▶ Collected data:
+ + + + +
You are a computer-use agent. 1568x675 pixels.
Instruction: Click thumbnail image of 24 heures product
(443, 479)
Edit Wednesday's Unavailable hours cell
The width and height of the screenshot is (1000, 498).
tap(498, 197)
+ + + + +
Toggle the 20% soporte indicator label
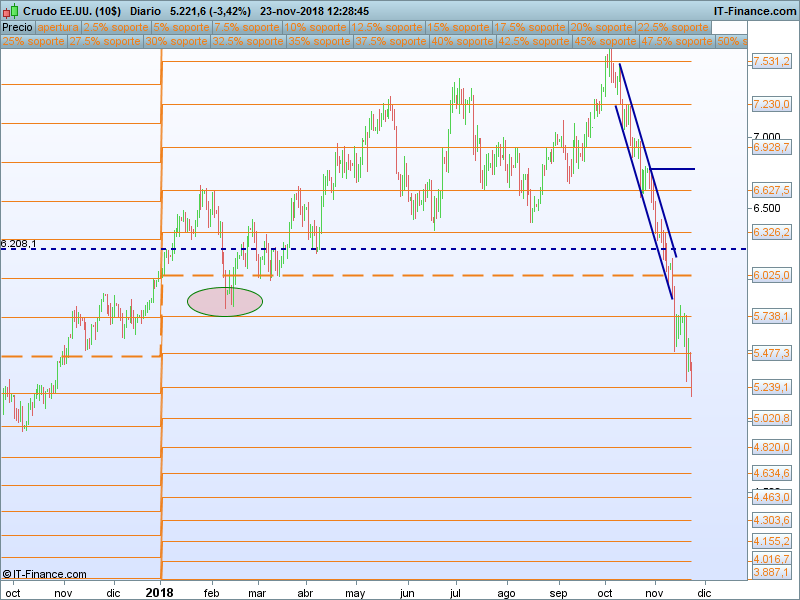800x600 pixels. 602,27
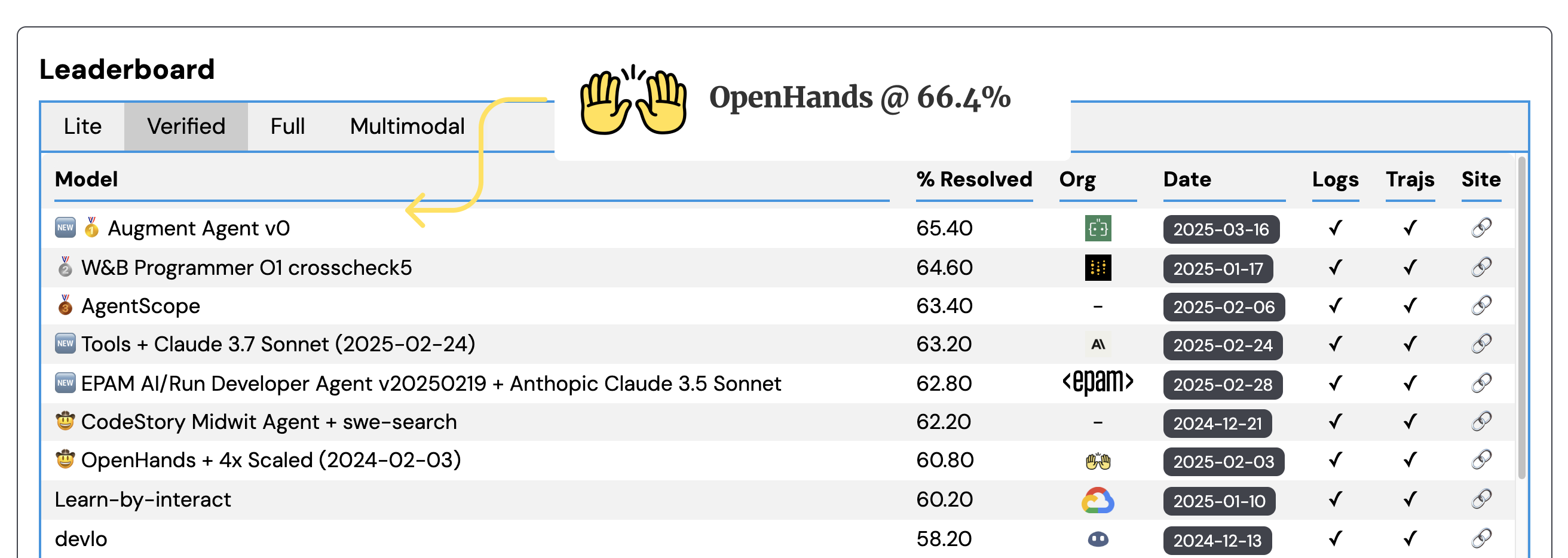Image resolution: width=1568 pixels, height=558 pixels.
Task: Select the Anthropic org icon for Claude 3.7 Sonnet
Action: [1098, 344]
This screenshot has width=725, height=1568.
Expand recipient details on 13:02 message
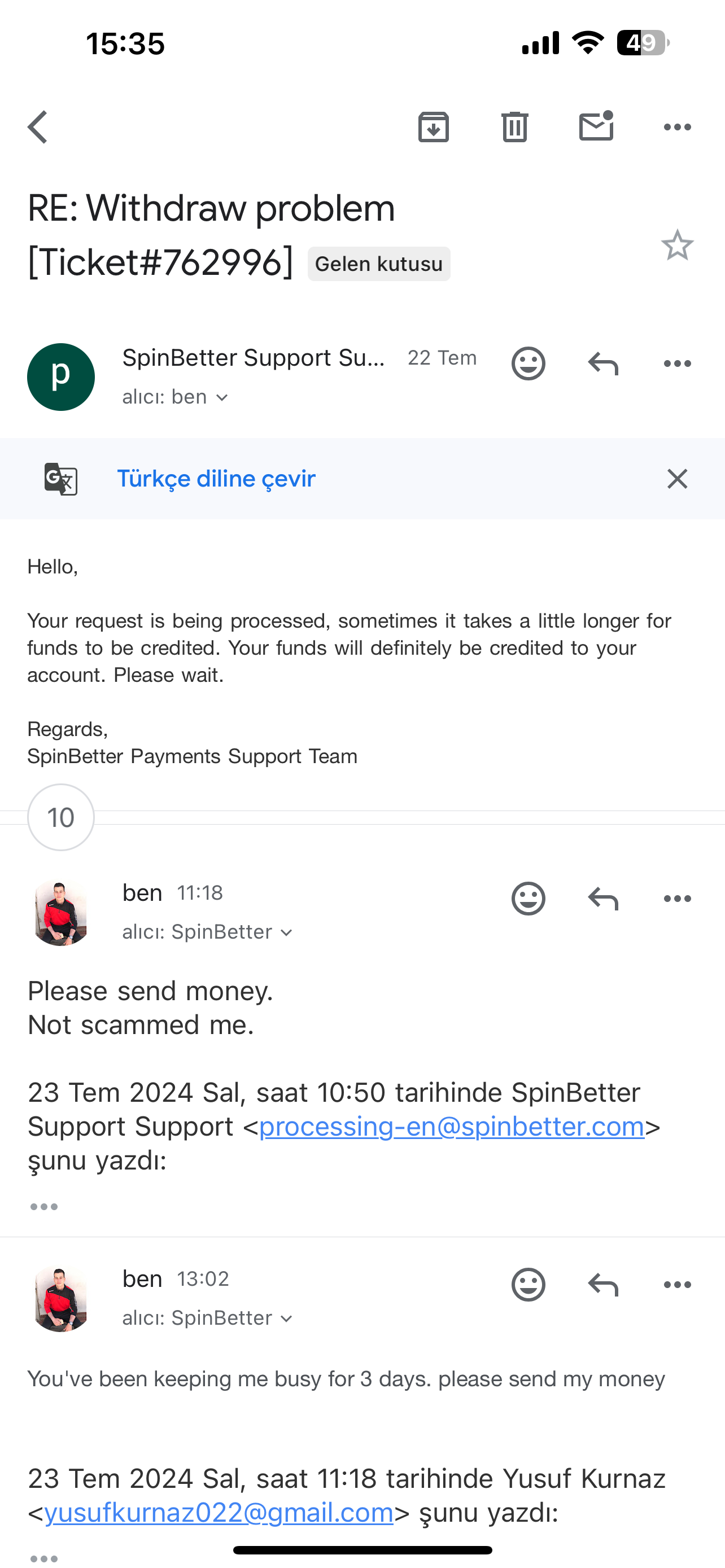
+ + + + +
▶ WORK TASK: Between and including the line above that contains "Toggle the 20% soporte indicator label" and the line that contains "Expand recipient details on 13:02 message", restate every line word for word. Pictures stay out.

▶ RESPONSE FOR THIS EXERCISE:
Toggle the 20% soporte indicator label
800x600 pixels. 602,27
Image resolution: width=1568 pixels, height=558 pixels.
Task: Select the Anthropic org icon for Claude 3.7 Sonnet
Action: [1098, 344]
This screenshot has width=725, height=1568.
Expand recipient details on 13:02 message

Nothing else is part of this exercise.